**TASK A:**
In the winter garden post, what happened to the broccoli planted the previous August?
**TASK B:**
Continue the winter garden post, picking up right after its final sentence.

**PASSAGE TO READ:**
::::
Thursday, July 10, 2008

Winter Garden



Ella and I play with broccoli



A recent Cabbage harvest, slated for Cole Slaw

It's hard to believe or imagine, given our 90 + degree temperatures and knee-high sweet corn, but the time is now to plant our winter garden! I have been diligently dreaming and thinking, scheming, and organizing my thoughts about what to grow in our burgeoning garden space.

The longer and more completely I delve into my food-growing project, the more I am noting the need to a) think ahead, sometimes even a year or more (when it comes to planting perennials), b) timing is crucial, and c) if you miss your window, or you suffer losses from insects, wind, hail, or ___fill in the blank____, you become reliant on commercial greenhouses for your seedling starts, which signals a loss of control over variety and quality.

Even given all this, however, I have been wildly successful so far this summer with my garden to date. We are eating salad everynight for dinner with heirloom lettuce, snow peas, grated beets, and fresh herbs from the garden, all the broccoli and kale we can handle, and now I have 10 full cabbage heads ready for harvest, and another 10 broccoli heads bursting through their inner sanctum, begging for harvest! Aye!

But it's time to think of carrots, and winter broccoli, garlic, storage onions, cover crops, and lettuce, spinach and beets, and yet more cabbage. The things we can grow here all year, in spite of short days, frosty nights, and a ton of rain. In reading Territorial Seed Company's winter catalog, I learned about a whole new class of vegetables I was unaware of, carrots, broccolis, cabbages, brussels sprouts, and such that are designed to overwinter, for fruiting and production in the dead of winter or the early spring. Last year, I dutifully planted some broccoli in August, hoping to have it for winter harvest, but it all went to seed before the end of October. These were store bought seedlings, evidently a shorter, summer-season annual type, not intended for winter time holding. When I buy such seedlings, unless the company is really groovy, I usually don't know any details about the variety I'm buying. They tend to be common, commercially-oriented varieties, somewhat fool-proof to grow, but anything from specialized or micro-climate specific. The farther I learn here, the more grateful I am to those seed breeders who have figured all this out, and supported the diversity of the genetics we eat.
::::
**DATA PROVIDED:**
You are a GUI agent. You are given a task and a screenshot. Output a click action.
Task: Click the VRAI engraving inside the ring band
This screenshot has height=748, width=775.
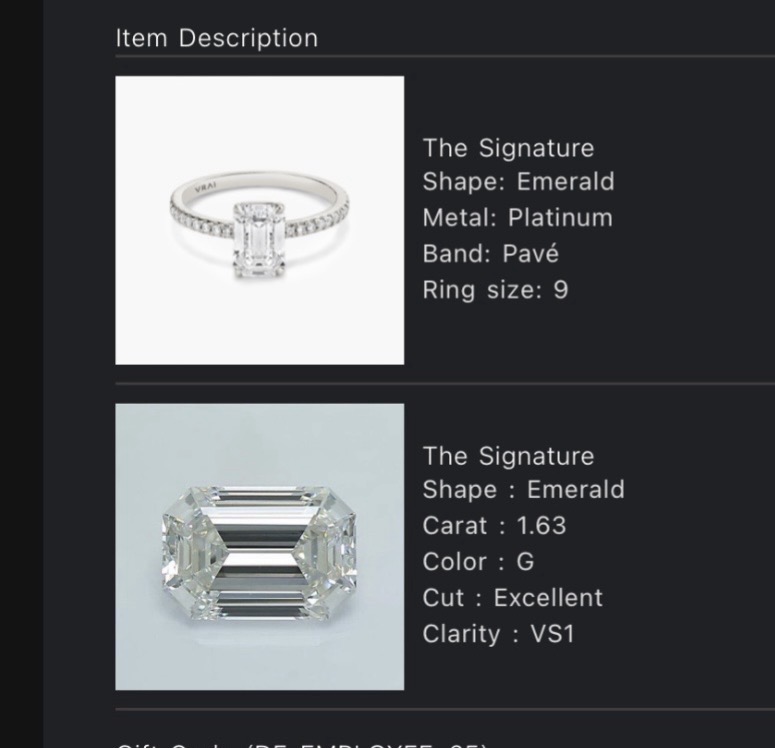[x=206, y=187]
::::
**EXERCISE OUTPUT A:**
It all went to seed before the end of October.

**EXERCISE OUTPUT B:**
The other really interesting winter plan I am working on right now is to prepare bed space for a winter grain, like winter wheat. I like the idea of taking advantage of nature's irrigation, and growing our own wheat berries or barley. I'm excited to see where this goes. Our neighbor Jen secured a WWOOF'er (Willing Workers on Organic Farms) for several of us to share. Dennis is a young history teacher with family roots in Croatia, currently from New York, looking to learn about growing food. He will be helping us one day a week for the rest of the summer, and yesterday got started on our wheat beds. He is enthusiastic, and is particularly interested in Permaculture, my pet area of study. We had a great time discussing agricultural methods and philosophy yesterday, I'm already enjoy working with him.

I'll be reporting back on my winter gardening adventures as the season rolls on.

"Mom's Cole Slaw" (from Epicurious.com)

6 cups cabbage
3 Tbsp white vinegar
Kosher Salt

Use one of the following:
1 tsp Dijon mustard
1 tsp celery seeds
1 tsp Old Bay seasoning
1 Tbsp Jane's Krazy Mixed-Up Salt
3 Tbsp wine vinegar
2 Tbsp shaved carrot

Note: If you use a flavored salt or Old Bay seasoning, eliminate the other salt.
If you use wine vinegar, eliminate the white vinegar.
If you use carrot, eliminate the dill.

4 Tbsp organic plain yogurt
3 Tbsp mayonnaise
2 Tbsp dill weed (or other herbs) roughly chopped.

I also add 1 apple chopped up, and a few tbsp of pine nuts...

Preparation: Toss cabbage with 3 Tbsp white vinegar and a few generous pinches of kosher salt. Let stand a few minutes to allow the cabbage to begin to change chemically as it absorbs the ingredients. Add one of the special seasonings from the list. Toss again with the yogurt. When the cabbage is fully coated, toss with the mayonnaise. Stir in the herbs and serve. (Though I've found it tastes good after "marinating" for a while).